To get rid of the false positives due to longer
if-else-if
chains, we may extend our rule with look-ahead and look-behind assertions [
PCRE-man
]. A positive look-ahead assertion is specified with
(?=...)
, a negative assertion as
(?!...)
. Look-behind assertions are
(?<=...)
for positive and
(?<!...)
for negative assertions.
To not match
if
when preceded by
else_{_
we can specify a negative look-behind assertion like:
(?<!else { )if
Unfortunately this pattern contains a
<
which cannot be replaced with
\x3
. To protect it, we enclose the
complete
pattern within
<![CDATA[...]]>
[
XML
].
<pattern><![CDATA[(?<!else { )if \( \w+ <=? \w+ \) { [^}]*? } else { if \( \w+ <=? \w+ \) { [^}]*? } }]]></pattern>
Note that we also specified the less-than character in the
if
statements as plain
<
.
Searching the complete Boost 1.53 source tree with the rule in
my-rule.xml
didn’t turn up a single occurrence.
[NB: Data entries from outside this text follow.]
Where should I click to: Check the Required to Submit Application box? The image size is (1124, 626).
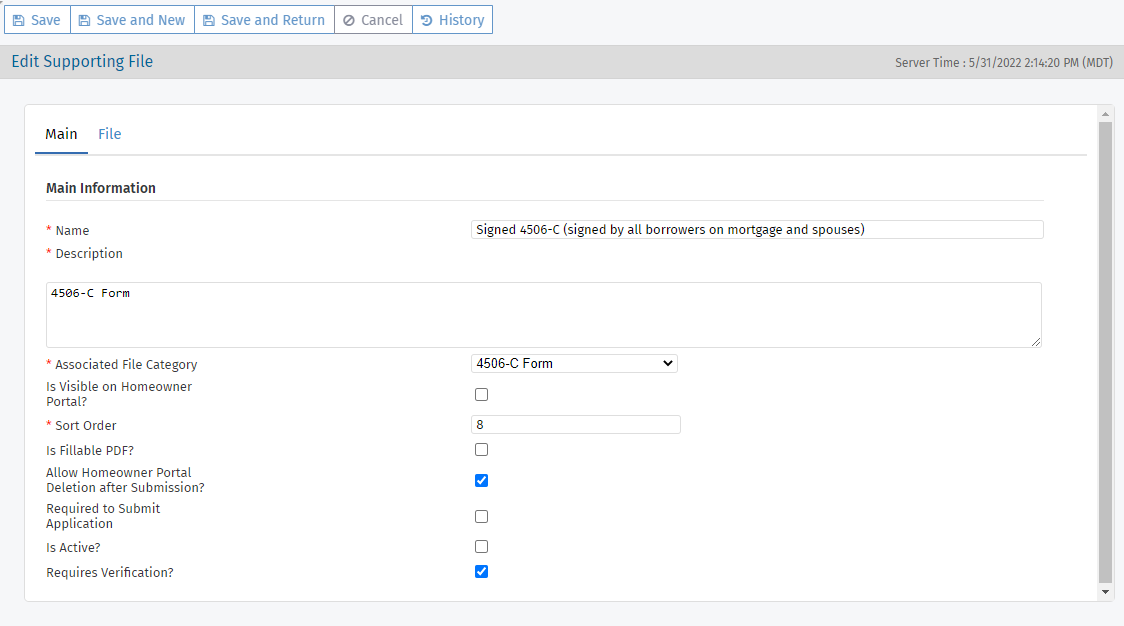point(481,517)
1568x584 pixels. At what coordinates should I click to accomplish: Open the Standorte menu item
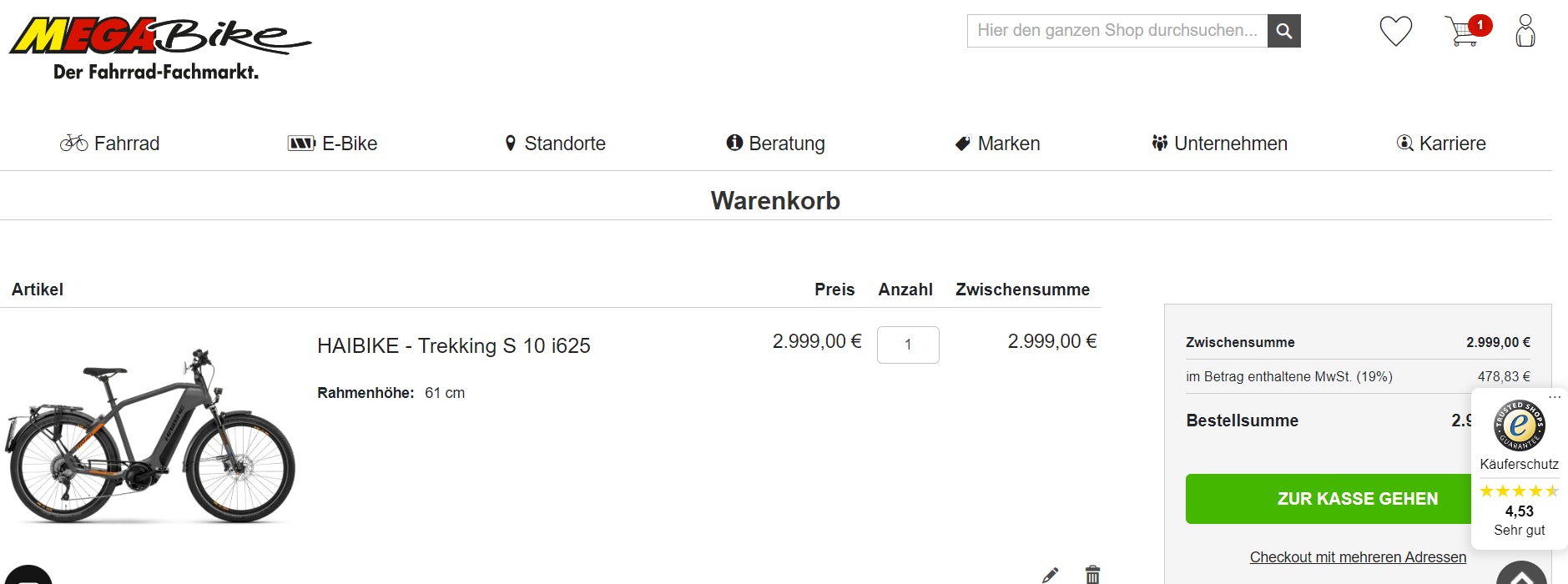(x=555, y=143)
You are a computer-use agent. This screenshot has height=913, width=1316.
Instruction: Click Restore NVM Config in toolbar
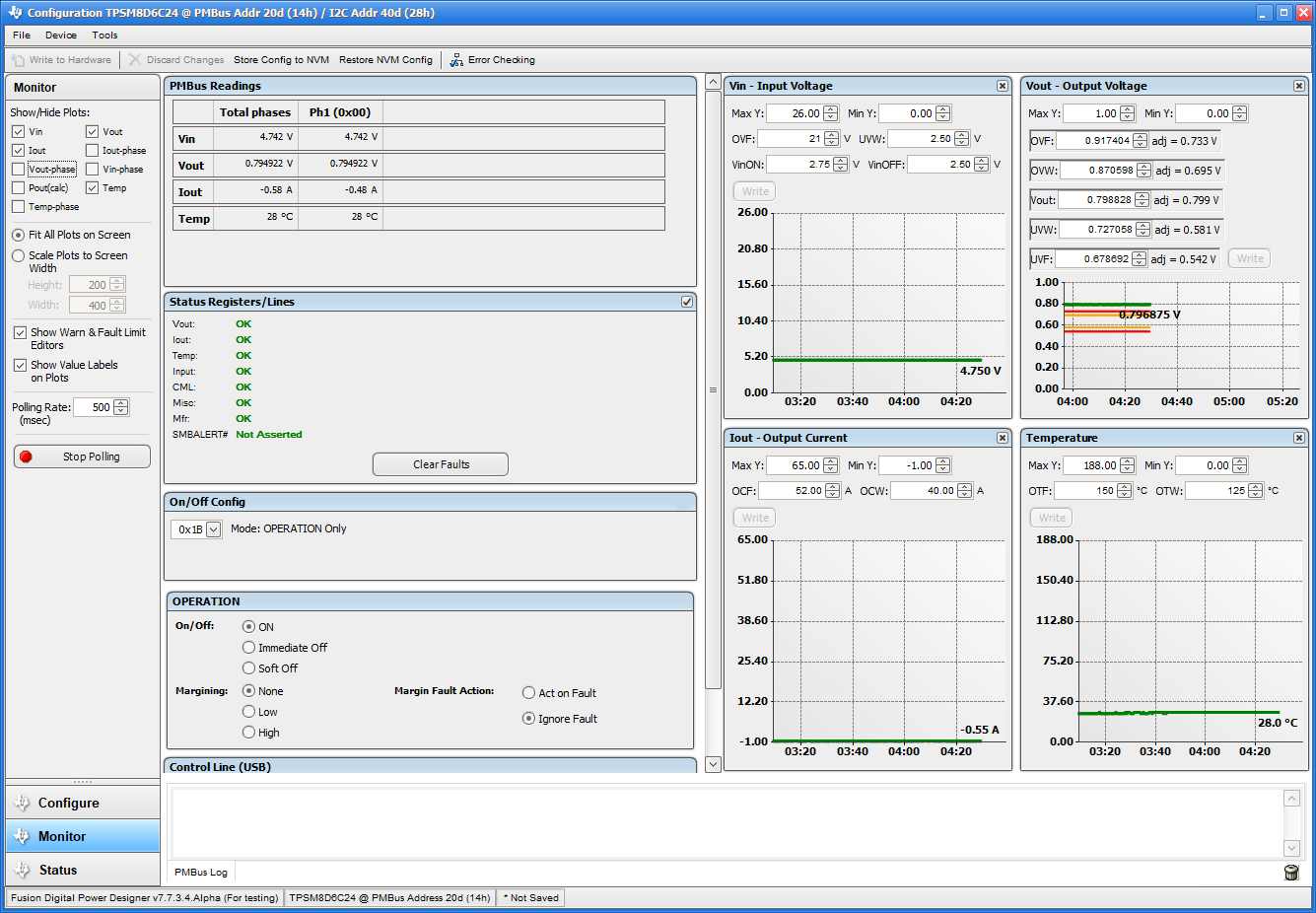pos(385,60)
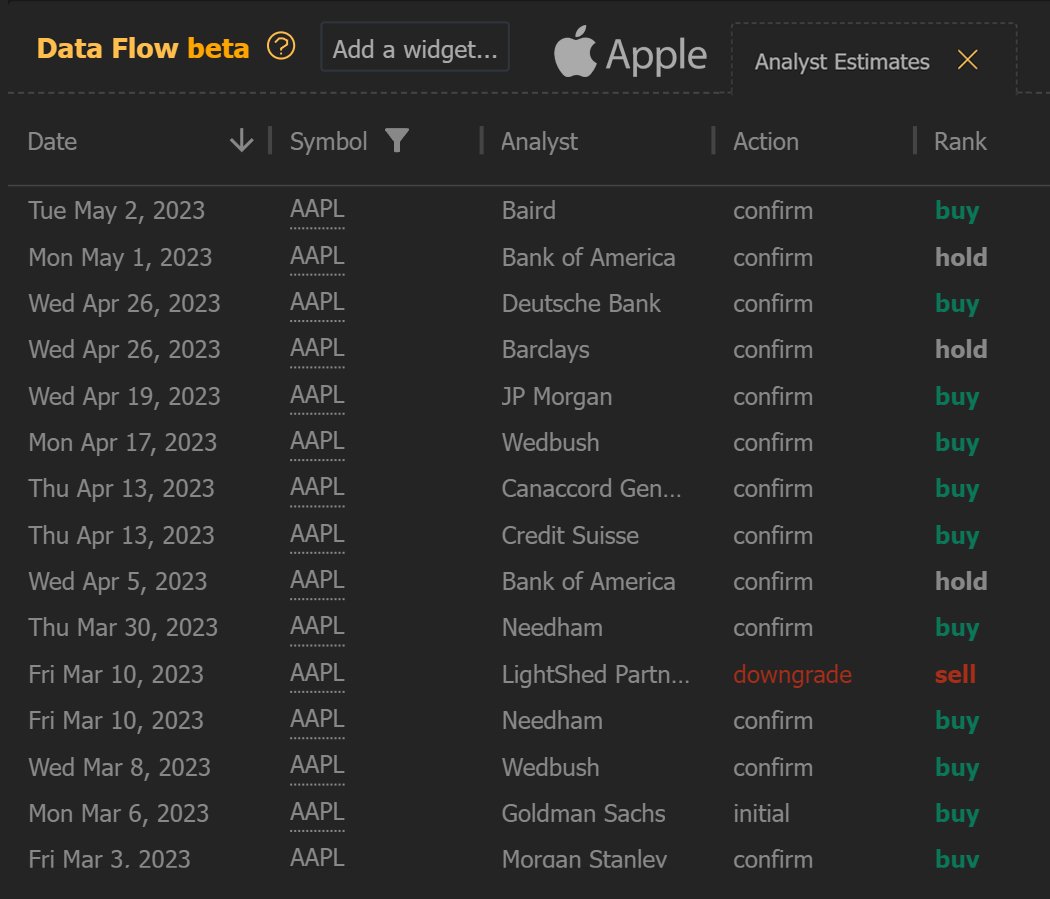Viewport: 1050px width, 899px height.
Task: Click AAPL link in Goldman Sachs row
Action: pyautogui.click(x=317, y=814)
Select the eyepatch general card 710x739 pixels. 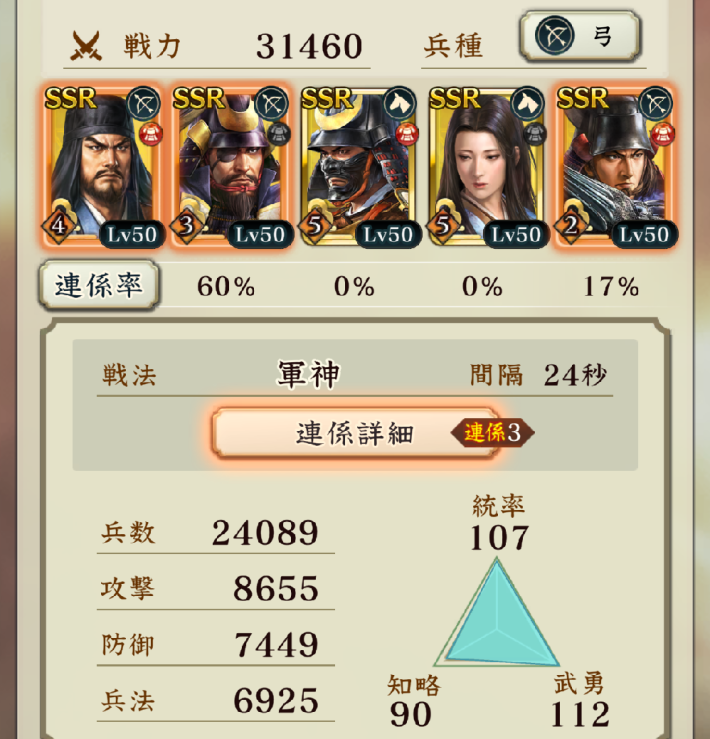pyautogui.click(x=231, y=166)
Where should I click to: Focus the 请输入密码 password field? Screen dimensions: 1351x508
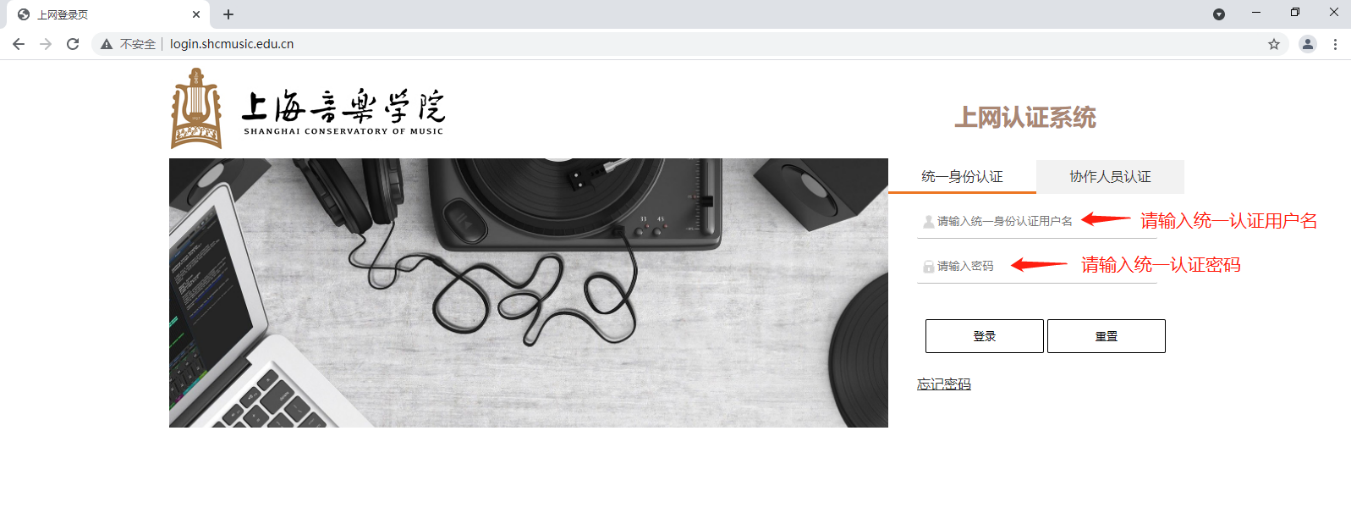coord(1037,266)
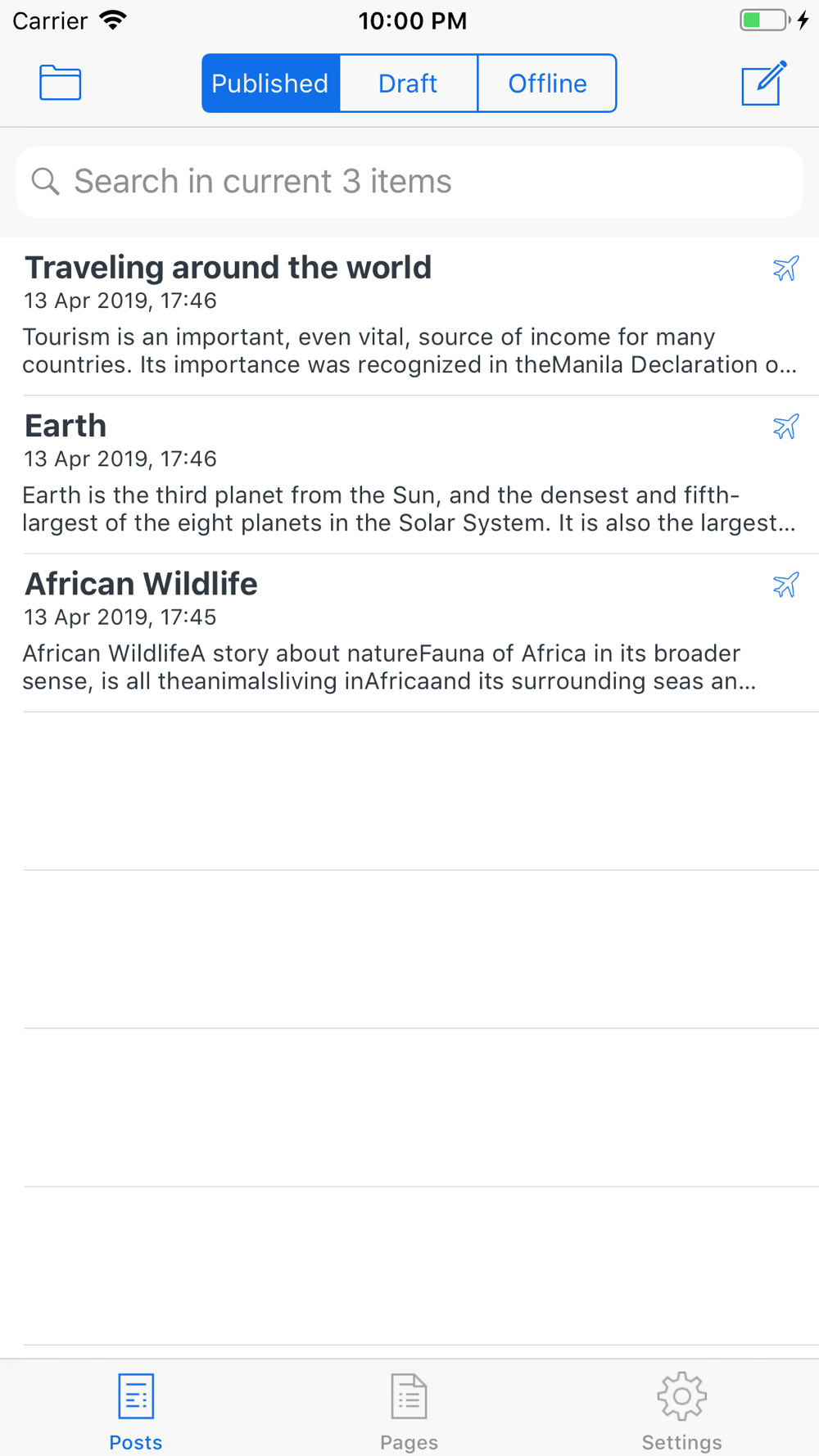Screen dimensions: 819x1456
Task: Open the Earth post title
Action: pyautogui.click(x=66, y=426)
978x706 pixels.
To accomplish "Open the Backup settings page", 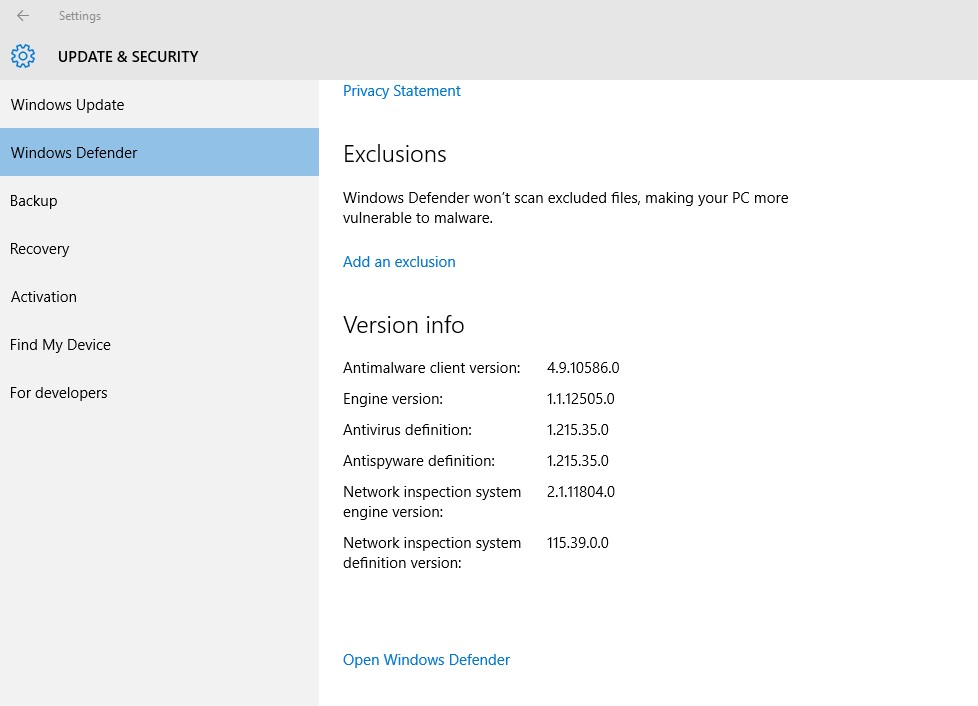I will (x=33, y=200).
This may indicate that a relatively general pattern doesn’t necessarily lead to many false positives, or perhaps more likely, that Boost’s programming style involves none of these old-fashioned
if-else-if
constructs.
Wrapup
This article showed how we can use CppCheck to easily find occurrences of code fragments with a specific structure that may span multiple lines.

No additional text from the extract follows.